The company has ceased all anti-spam operations, a Blue spokesperson said. As an entity, the company will remain open and explore new business opportunities for the technologies they have developed.

That means the Do Not Intrude Registry and the BlueFrog service, which together gave users a way to fight back against spammers using methods some said were de facto denial-of-service attacks, have been terminated.

The shutdown comes after a series of devastating DDoS attacks that not only took out Blue’s site and service, but also caused outages for millions of bloggers who host their blogs with Six Apart Ltd’s Typepad and LiveJournal services.

The bad guys won, in other words.

We once described BlueFrog as a do-not-spam registry than might work. It didn’t. Or, if it did, it worked too well.

After recovering from the attack, we determined that once we reactivated the Blue Community, spammers would resume their attacks, Blue said in a letter to its members. We cannot take the responsibility for an ever-escalating cyber war through our continued operations.

Blue launched last year with a novel method to combat spam. Users installed software on their PCs and placed their email addresses in a database. They were also assigned a dummy honeypot email account.

Any spam sent to that honeypot would trigger the software to automatically send an unsubscribe request to the web site advertised in the spam.

With hundreds of thousands of unsubscribes, the idea was to clutter the spammer’s e-commerce systems with junk. The only way for spammers to stop it would be to remove Blue’s subscriber list from their own mailing lists.

Critics said the service was little better than a DDoS attack, but Blue maintained until the end that its service was both legal and ethical. Under the US CAN-SPAM Act, it said, all spammees have the right request an unsubscribe when they receive a spam.

While a couple of big spammers cleaned their lists of Blue’s subscriber database, one, a Russian-speaker Blue identified as PharmaMaster, decided to launch a counterattack.

At first, PharmaMaster spammed Blue’s users, telling them they would get more spam unless they uninstalled BlueFrog and quit the service. Then he launched a massive DDoS attack against Blue’s web site.

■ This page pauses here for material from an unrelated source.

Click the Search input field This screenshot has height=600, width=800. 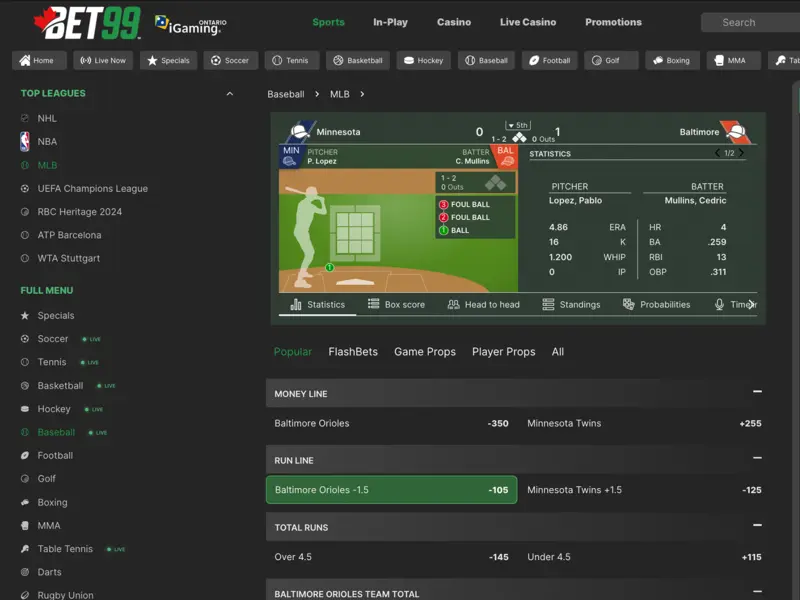pyautogui.click(x=750, y=22)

Blue couldn’t take the traffic, so the company set up a new blog to keep its users up to date with what was happening. Unfortunately for Six Apart, that meant all the DDoS traffic hit LiveJournal and Typepad instead. Millions of blogs went down.

This is not the first time a spammer has been successful in killing off his enemies.

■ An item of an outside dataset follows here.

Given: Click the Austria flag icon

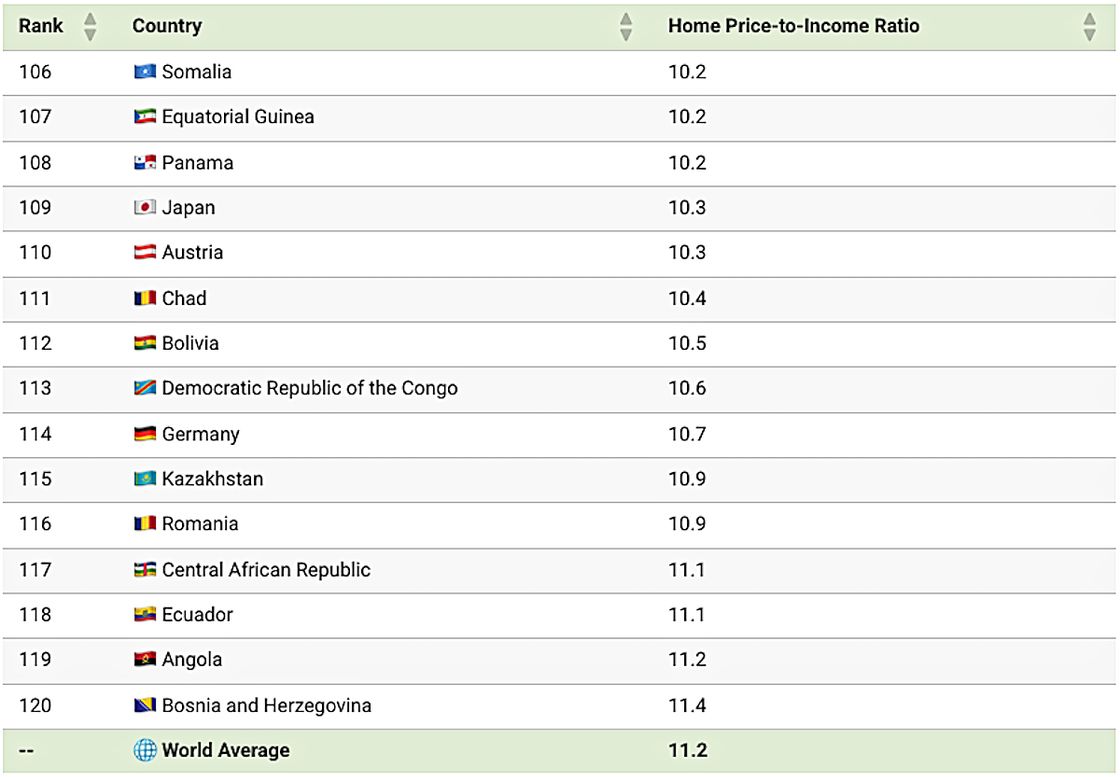Looking at the screenshot, I should (x=145, y=252).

In 2003, at least four smaller anti-spam players, including Compu.net Enterprises, Bluebottle Systems and Osirusoft, which ran spammer blackhole lists, threw in their towels after suffering under weeks of DDoS and Joe-job attacks.

The lesson is clear: if you plan to do something that will tick off determined criminal spammers, you’d better have enough bandwidth to handle the response. Also worthing noting: there’s no such thing as enough bandwidth.